[Opening Input section]

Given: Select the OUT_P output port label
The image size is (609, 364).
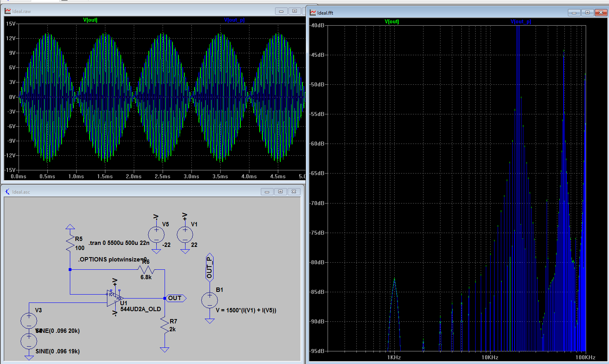Looking at the screenshot, I should (210, 267).
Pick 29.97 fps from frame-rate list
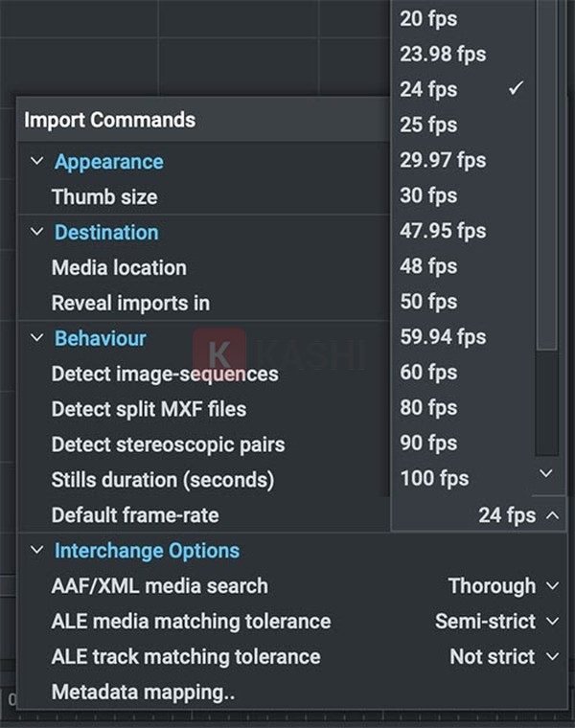This screenshot has height=728, width=575. [x=443, y=160]
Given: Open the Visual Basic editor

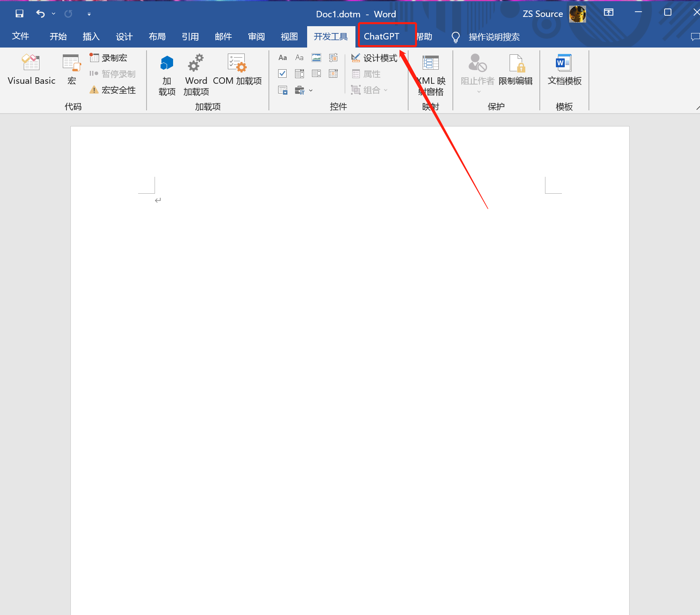Looking at the screenshot, I should click(x=31, y=70).
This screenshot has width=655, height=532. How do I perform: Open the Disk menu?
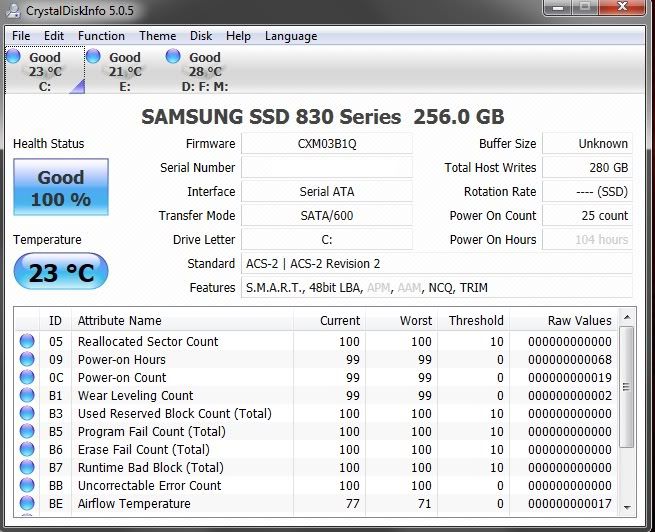[201, 36]
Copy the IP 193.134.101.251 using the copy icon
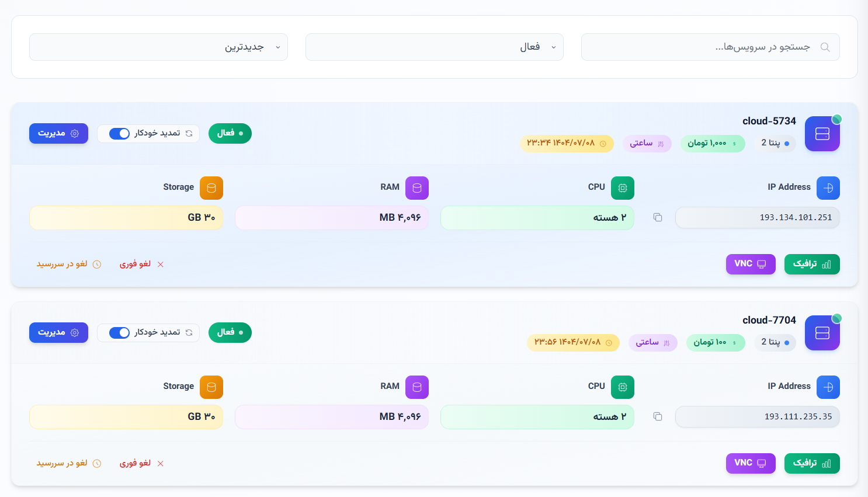This screenshot has height=497, width=868. 658,217
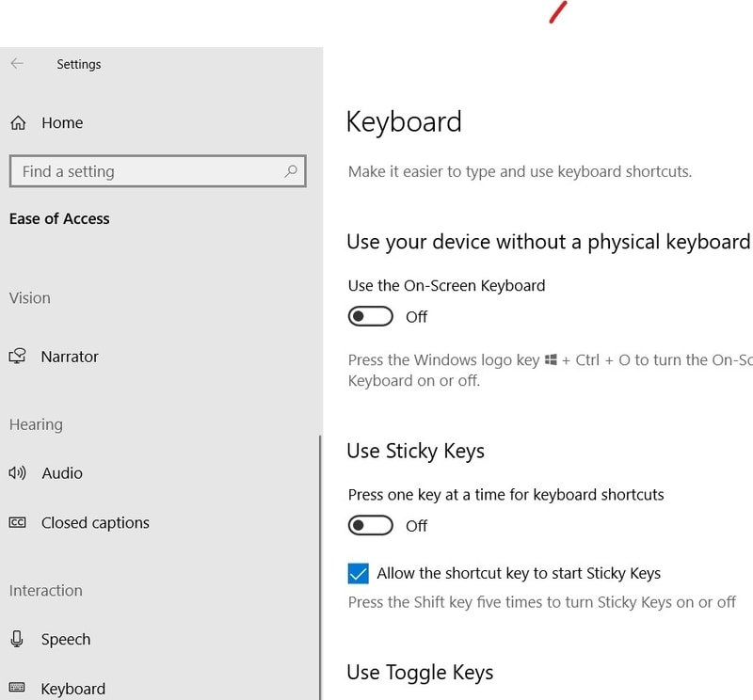The image size is (753, 700).
Task: Go back with the Settings back button
Action: [x=17, y=63]
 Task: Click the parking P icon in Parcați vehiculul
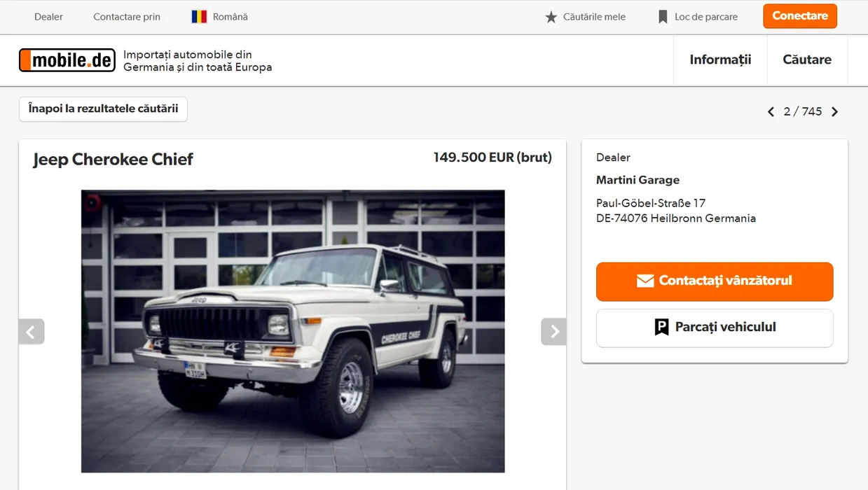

[Closing Input section]

[What you will do]
Exact copies of the lines from the one containing "Given: Open the Visual Basic editor" through the end of the records above are required, with no pictures among them.

[Answer space]
Given: Open the Visual Basic editor

Looking at the screenshot, I should click(x=31, y=70).
This screenshot has width=655, height=532. How do I perform: Open the Disk menu?
[201, 36]
Copy the IP 193.134.101.251 using the copy icon
This screenshot has height=497, width=868. 658,217
The image size is (753, 700).
Task: Go back with the Settings back button
Action: [x=17, y=63]
 Task: Click the parking P icon in Parcați vehiculul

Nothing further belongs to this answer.